Il tessile è uno degli esempi più chiari dei limiti del modello lineare: produrre, comprare, usare poco, buttare. Il settore della moda è un grande generatore di rifiuti e un altrettanto problema dell’ecosistema. La fast fashion ha trasformato l’abito in un bene quasi usa-e-getta, spingendo all’acquisto continuo di capi a basso prezzo, spesso destinati a durare poco o a essere sostituiti rapidamente. Giovanna Sartori richiama dati molto significativi, citando i dati del Rapporto a livello globale della Fondazione la Ellen Mac Arthur secondo la quale meno dell’1% dei prodotti tessili viene riciclato per ottenere nuove fibre da reimpiegare nell’industria tessile, e oltre il 12% del filato viene scartato già prima di essere utilizzato. Una volta prodotti, si valuta che un quarto dei capi resta invenduto, e dei 53 milioni di tonnellate di capi prodotti ogni anno nel mondo, oltre il 75% viene buttato. Sul lato della sostenibilità, il settore tessile è inoltre tra i comparti più impattanti per consumo di materie prime, emissioni climalteranti, inquinamento e uso di acqua. Questo è un tema particolarmente importante perché il mercato della moda si rivolge in larga parte alle donne, soprattutto alle giovani. E in questo ambito, stanno nascendo nuove pratiche interessanti: piattaforme di abbigliamento usato, mercatini, scambio, resell, second hand, preloved, riparazione, riadattamento dei capi. Il cambiamento culturale è forte: comprare usato non è più percepito come una scelta povera o marginale, ma come una scelta intelligente, sostenibile e anche alla moda. Sartori, inoltre, osserva come il termine preloved aiuti a cambiare percezione: non qualcosa di scartato, ma qualcosa che è stato amato prima e può avere una seconda vita.

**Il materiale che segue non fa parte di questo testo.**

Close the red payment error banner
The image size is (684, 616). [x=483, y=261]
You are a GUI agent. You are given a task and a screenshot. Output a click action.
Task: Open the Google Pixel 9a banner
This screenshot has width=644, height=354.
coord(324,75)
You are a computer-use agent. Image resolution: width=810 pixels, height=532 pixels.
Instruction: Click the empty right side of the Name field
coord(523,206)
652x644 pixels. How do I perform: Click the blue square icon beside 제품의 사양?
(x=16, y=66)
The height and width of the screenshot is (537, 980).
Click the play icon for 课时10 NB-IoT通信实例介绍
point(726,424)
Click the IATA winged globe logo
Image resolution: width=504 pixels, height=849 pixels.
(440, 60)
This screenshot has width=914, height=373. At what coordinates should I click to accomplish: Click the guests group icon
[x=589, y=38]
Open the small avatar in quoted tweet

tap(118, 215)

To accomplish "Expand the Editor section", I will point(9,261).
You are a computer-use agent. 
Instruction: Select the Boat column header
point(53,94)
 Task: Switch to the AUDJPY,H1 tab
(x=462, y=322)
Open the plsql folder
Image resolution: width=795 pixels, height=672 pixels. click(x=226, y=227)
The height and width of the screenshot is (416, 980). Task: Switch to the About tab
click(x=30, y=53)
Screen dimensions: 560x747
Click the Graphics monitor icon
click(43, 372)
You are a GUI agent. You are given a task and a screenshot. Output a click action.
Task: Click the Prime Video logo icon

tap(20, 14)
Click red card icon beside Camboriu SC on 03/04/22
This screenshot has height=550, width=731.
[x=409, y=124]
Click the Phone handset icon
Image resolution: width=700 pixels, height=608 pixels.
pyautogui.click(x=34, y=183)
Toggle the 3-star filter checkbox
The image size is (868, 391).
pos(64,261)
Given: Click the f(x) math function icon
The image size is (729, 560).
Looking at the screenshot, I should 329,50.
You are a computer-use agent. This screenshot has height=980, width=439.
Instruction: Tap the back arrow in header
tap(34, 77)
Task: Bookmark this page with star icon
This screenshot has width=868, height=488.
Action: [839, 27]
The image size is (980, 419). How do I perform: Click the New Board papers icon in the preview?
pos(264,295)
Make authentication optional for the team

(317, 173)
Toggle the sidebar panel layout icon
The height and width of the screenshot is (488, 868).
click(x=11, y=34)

Qui il messaggio è molto concreto: non si tratta di rinunciare alla moda, ma di sottrarla alla logica dello spreco. Vestirsi meglio non significa comprare di più, ma scegliere meglio, far durare, riparare, scambiare e acquistare solo ciò che occorre davvero.
La Second Hand, cita sempre Sartori, è oggi una forma di economia circolare che non è solo un modo per dare valore alle cose, ma entra anche per prima volta a pieno titolo nel podio dei comportamenti sostenibili più diffusi e che porta valore al Paese, alle persone al pianeta. I cittadini – si legge nel saggio – possono essere la leva del cambiamento, ed è qui che entrano in gioco prepotentemente le donne. Varie ricerche dimostrano che proprio le donne siano le più disposte a cambiare i propri schemi quotidiani per il bene della protezione ambientale e per il benessere delle loro famiglie.